### [Written instruction]
Rewrite the rows below as a numbered list, starting from the line with "will [250, 95]." up to and including the line with "[x=290, y=36]", leaving out blank lines. List only those lines.

[Start]

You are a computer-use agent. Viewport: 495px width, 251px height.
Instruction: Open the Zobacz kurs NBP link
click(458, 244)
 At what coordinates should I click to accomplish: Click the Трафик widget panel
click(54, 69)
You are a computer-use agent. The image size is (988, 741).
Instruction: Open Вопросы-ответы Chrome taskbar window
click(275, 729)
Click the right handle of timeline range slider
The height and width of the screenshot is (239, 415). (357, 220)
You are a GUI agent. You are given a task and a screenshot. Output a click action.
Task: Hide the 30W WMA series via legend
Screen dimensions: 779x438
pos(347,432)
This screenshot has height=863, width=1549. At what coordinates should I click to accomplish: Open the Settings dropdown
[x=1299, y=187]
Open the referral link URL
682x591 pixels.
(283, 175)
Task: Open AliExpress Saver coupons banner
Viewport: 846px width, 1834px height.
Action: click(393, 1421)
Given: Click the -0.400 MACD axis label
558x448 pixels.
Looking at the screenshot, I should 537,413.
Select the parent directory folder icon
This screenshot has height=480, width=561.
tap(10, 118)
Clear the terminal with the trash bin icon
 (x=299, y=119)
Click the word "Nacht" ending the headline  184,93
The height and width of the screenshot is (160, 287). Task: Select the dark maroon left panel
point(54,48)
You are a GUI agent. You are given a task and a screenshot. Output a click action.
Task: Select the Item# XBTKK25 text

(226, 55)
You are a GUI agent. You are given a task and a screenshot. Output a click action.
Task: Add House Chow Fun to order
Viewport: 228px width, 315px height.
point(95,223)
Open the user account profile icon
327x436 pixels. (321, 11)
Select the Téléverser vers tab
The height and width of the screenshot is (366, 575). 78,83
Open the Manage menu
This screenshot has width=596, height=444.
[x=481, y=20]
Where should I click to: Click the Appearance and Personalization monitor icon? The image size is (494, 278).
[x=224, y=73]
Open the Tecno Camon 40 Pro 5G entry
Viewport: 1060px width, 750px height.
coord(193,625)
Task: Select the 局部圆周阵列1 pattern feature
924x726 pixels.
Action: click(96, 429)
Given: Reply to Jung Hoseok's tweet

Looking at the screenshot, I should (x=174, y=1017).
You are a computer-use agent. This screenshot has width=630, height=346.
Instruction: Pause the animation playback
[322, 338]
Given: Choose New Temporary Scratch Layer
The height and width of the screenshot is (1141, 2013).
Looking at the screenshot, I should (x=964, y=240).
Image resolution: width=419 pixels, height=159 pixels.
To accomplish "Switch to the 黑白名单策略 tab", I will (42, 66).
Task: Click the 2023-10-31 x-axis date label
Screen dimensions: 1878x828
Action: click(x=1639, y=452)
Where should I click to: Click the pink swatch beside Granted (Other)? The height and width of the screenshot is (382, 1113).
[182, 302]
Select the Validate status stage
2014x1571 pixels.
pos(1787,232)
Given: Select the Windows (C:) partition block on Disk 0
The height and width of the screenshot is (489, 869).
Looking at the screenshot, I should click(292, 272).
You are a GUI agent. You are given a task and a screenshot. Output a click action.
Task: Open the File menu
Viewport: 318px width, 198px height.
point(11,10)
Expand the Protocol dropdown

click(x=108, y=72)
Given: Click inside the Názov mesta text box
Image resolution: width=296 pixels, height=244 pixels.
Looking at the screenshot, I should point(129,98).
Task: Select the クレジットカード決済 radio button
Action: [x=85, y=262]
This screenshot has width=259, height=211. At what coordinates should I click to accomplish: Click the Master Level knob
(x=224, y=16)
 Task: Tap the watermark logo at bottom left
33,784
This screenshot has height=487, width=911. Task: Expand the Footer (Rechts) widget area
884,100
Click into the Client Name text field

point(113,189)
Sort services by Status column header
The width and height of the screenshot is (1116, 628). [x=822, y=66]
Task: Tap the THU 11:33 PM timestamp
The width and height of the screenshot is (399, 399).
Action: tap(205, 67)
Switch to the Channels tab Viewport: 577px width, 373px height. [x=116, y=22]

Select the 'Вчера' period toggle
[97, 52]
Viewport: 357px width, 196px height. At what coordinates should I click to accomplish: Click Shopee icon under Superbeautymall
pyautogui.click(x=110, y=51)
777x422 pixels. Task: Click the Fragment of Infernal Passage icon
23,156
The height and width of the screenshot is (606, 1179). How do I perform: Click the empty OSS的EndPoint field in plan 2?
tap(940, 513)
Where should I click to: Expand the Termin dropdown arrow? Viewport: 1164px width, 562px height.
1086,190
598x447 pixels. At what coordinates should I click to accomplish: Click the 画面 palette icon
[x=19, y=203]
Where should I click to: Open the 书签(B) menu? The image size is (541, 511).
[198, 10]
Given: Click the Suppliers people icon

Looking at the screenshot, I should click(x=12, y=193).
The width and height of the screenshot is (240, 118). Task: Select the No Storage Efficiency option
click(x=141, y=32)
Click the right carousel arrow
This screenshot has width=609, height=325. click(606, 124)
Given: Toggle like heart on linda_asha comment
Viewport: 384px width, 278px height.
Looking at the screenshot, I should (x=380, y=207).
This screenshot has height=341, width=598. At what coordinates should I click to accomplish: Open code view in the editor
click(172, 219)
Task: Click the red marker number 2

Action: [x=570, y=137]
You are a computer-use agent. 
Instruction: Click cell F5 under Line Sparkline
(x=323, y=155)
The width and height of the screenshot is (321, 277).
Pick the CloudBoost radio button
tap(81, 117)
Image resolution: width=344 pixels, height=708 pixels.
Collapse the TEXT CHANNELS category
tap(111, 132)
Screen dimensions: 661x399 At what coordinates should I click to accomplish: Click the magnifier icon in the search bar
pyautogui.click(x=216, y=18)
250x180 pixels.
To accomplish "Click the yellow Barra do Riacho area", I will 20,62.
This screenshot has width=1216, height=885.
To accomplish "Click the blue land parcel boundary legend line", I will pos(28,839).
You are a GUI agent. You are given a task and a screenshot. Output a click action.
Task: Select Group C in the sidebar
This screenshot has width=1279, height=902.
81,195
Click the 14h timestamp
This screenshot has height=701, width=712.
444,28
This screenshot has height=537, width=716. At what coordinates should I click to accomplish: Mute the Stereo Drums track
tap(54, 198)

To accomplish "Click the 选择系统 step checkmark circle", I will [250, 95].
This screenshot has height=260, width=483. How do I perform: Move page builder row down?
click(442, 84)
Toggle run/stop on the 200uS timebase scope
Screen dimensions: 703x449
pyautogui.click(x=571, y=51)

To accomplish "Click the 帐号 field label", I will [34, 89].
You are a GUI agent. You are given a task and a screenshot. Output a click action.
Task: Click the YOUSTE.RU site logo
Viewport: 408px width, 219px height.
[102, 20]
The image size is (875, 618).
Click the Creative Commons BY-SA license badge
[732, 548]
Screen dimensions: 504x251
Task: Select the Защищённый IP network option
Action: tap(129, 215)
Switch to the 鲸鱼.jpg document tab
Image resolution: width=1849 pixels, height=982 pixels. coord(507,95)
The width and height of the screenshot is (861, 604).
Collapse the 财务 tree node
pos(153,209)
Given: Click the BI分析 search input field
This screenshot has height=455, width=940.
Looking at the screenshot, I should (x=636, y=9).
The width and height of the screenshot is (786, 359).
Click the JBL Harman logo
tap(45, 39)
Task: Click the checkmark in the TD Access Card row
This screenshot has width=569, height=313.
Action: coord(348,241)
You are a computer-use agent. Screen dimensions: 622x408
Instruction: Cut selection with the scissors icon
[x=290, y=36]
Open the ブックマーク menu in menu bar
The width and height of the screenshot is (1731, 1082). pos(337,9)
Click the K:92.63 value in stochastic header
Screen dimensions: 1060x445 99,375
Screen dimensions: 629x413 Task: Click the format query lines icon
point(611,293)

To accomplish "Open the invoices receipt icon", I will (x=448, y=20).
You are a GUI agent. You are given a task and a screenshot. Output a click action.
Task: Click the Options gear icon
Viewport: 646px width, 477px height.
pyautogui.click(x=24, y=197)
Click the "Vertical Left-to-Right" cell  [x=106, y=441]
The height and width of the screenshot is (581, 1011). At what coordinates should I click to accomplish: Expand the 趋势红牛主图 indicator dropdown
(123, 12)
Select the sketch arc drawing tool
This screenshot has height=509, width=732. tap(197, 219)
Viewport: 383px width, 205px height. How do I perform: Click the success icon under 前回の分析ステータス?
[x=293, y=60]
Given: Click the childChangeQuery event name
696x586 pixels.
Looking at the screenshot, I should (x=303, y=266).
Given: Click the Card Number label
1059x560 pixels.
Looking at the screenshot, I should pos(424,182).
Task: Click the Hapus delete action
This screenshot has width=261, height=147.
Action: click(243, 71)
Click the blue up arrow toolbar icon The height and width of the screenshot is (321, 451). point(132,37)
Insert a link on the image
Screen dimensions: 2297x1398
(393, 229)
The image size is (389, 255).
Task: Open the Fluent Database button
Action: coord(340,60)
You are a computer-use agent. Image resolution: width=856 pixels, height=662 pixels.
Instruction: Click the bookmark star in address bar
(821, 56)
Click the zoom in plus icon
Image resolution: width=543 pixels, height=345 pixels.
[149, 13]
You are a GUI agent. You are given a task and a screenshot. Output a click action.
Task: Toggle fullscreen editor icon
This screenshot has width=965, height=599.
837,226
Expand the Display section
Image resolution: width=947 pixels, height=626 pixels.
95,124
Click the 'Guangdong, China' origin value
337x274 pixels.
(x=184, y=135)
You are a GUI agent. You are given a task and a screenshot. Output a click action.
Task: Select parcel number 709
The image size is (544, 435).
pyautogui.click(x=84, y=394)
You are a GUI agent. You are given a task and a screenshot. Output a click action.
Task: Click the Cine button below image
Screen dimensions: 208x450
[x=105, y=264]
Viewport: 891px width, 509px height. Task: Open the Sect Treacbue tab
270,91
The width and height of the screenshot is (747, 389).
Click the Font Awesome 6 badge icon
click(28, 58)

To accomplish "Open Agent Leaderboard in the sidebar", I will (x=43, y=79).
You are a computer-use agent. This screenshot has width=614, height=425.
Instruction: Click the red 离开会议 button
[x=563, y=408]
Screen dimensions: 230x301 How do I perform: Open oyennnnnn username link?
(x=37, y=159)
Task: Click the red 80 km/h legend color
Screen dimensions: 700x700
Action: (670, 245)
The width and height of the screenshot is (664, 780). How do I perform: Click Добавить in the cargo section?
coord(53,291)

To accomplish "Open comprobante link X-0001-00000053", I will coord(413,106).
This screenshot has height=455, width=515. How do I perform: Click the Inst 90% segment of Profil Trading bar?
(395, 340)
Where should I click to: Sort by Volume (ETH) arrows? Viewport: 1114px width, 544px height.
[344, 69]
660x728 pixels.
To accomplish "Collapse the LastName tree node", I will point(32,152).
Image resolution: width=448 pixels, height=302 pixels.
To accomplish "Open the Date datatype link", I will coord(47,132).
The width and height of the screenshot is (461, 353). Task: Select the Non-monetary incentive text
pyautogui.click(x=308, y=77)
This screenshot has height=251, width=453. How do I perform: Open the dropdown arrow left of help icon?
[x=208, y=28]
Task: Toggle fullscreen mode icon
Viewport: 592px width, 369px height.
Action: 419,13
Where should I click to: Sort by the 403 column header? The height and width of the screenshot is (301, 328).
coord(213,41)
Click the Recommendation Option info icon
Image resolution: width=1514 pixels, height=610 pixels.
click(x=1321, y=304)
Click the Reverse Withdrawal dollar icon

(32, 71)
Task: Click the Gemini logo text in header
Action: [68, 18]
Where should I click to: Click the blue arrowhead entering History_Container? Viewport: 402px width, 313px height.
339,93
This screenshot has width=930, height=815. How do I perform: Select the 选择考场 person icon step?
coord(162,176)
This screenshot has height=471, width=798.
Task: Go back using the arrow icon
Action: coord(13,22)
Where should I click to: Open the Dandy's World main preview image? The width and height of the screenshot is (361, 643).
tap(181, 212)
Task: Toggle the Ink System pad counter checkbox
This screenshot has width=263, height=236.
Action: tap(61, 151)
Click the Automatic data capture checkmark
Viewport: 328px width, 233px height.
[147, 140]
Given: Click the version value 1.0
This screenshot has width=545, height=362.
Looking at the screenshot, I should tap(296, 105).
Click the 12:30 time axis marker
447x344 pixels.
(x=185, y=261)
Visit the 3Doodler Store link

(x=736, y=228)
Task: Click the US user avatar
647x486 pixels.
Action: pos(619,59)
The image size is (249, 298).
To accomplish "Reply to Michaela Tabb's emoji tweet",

[End]

### [Output]
1. To accomplish "Click the 选择系统 step checkmark circle", I will [250, 95].
2. This screenshot has height=260, width=483. How do I perform: Move page builder row down?
3. click(442, 84)
4. Toggle run/stop on the 200uS timebase scope
5. Screen dimensions: 703x449
6. pyautogui.click(x=571, y=51)
7. To accomplish "Click the 帐号 field label", I will [34, 89].
8. You are a GUI agent. You are given a task and a screenshot. Output a click action.
9. Task: Click the YOUSTE.RU site logo
10. Viewport: 408px width, 219px height.
11. [102, 20]
12. The image size is (875, 618).
13. Click the Creative Commons BY-SA license badge
14. [732, 548]
15. Screen dimensions: 504x251
16. Task: Select the Защищённый IP network option
17. Action: tap(129, 215)
18. Switch to the 鲸鱼.jpg document tab
19. Image resolution: width=1849 pixels, height=982 pixels. coord(507,95)
20. The width and height of the screenshot is (861, 604).
21. Collapse the 财务 tree node
22. pos(153,209)
23. Given: Click the BI分析 search input field
24. This screenshot has height=455, width=940.
25. Looking at the screenshot, I should (x=636, y=9).
26. The width and height of the screenshot is (786, 359).
27. Click the JBL Harman logo
28. tap(45, 39)
29. Task: Click the checkmark in the TD Access Card row
30. This screenshot has width=569, height=313.
31. Action: coord(348,241)
32. You are a computer-use agent. Screen dimensions: 622x408
33. Instruction: Cut selection with the scissors icon
34. [x=290, y=36]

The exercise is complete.